→ Extract to read
Scrivener: have now activated auto-correct on words to avoid the capitalisation issue. Unfortunately, due to misspellings it also sometimes corrects names and also replaces with the wrong word. Think I am now aware why someone in a book I read – not mine! – was “gestating wildly”. Had some fun with the name generator.

Extract:

(Context: Kataryna has just been rescued from two cockroaches, each the size of a large dog.)

“Are ye alright?” A low voice, deep and masculine, almost a growl.
Her eyes rose, to see him, tall and broad shouldered. Long dark hair fell to his shoulders in gentle waves, except for two braids that framed his face. He had the long, broad muzzle of a predator, but his forehead creased in a furrow of concern, mirrored in his amber eyes. His pelt was a thick, rich, almost chocolate, brown, darker about his muzzle and chin. His triangular ears stood alert, twitching slightly, alert to other dangers.
“Can ye stand?” He reached towards her, offered her his hand. The other held a slender sword, insect ichor glistened upon it, in the ever-deepening twilight.
“I’m fine,” Kataryna replied, a little annoyed at the quiver in her voice. Sure, he was rather pleasing to look at — she’d always had a thing for lupines, despite her mother’s distinct disapproval — and his voice was such a rich, deep burr… that accent made the fur on her nape tingle with something that was definitely not fear. It also didn’t hurt that he looked very fetching in his kilt, which showed rather a nice glimpse of his muscular chest and plush black chest-fur. “Thank you,” she added, slipping Fluffy into her coat pocket and accepting his offer of assistance. His fingers were warm and strong as that wrapped about her’s.
“Think nothing of it,” he replied, heaving her to her feet. “Now, tell me lass, whatever were you doing out here, all on your lonesome?”

→ What you need to do
Reproduce the full Scrivener post above, including its story extract, word for word without any changes. The data that comes next is separate material and has no connection to the Scrivener post.

→ Recorded data
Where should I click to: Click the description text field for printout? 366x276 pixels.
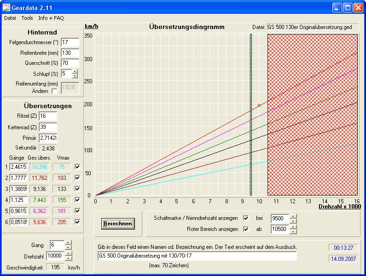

→ Solution for this problem
Scrivener: have now activated auto-correct on words to avoid the capitalisation issue. Unfortunately, due to misspellings it also sometimes corrects names and also replaces with the wrong word. Think I am now aware why someone in a book I read – not mine! – was “gestating wildly”. Had some fun with the name generator.

Extract:

(Context: Kataryna has just been rescued from two cockroaches, each the size of a large dog.)

“Are ye alright?” A low voice, deep and masculine, almost a growl.
Her eyes rose, to see him, tall and broad shouldered. Long dark hair fell to his shoulders in gentle waves, except for two braids that framed his face. He had the long, broad muzzle of a predator, but his forehead creased in a furrow of concern, mirrored in his amber eyes. His pelt was a thick, rich, almost chocolate, brown, darker about his muzzle and chin. His triangular ears stood alert, twitching slightly, alert to other dangers.
“Can ye stand?” He reached towards her, offered her his hand. The other held a slender sword, insect ichor glistened upon it, in the ever-deepening twilight.
“I’m fine,” Kataryna replied, a little annoyed at the quiver in her voice. Sure, he was rather pleasing to look at — she’d always had a thing for lupines, despite her mother’s distinct disapproval — and his voice was such a rich, deep burr… that accent made the fur on her nape tingle with something that was definitely not fear. It also didn’t hurt that he looked very fetching in his kilt, which showed rather a nice glimpse of his muscular chest and plush black chest-fur. “Thank you,” she added, slipping Fluffy into her coat pocket and accepting his offer of assistance. His fingers were warm and strong as that wrapped about her’s.
“Think nothing of it,” he replied, heaving her to her feet. “Now, tell me lass, whatever were you doing out here, all on your lonesome?”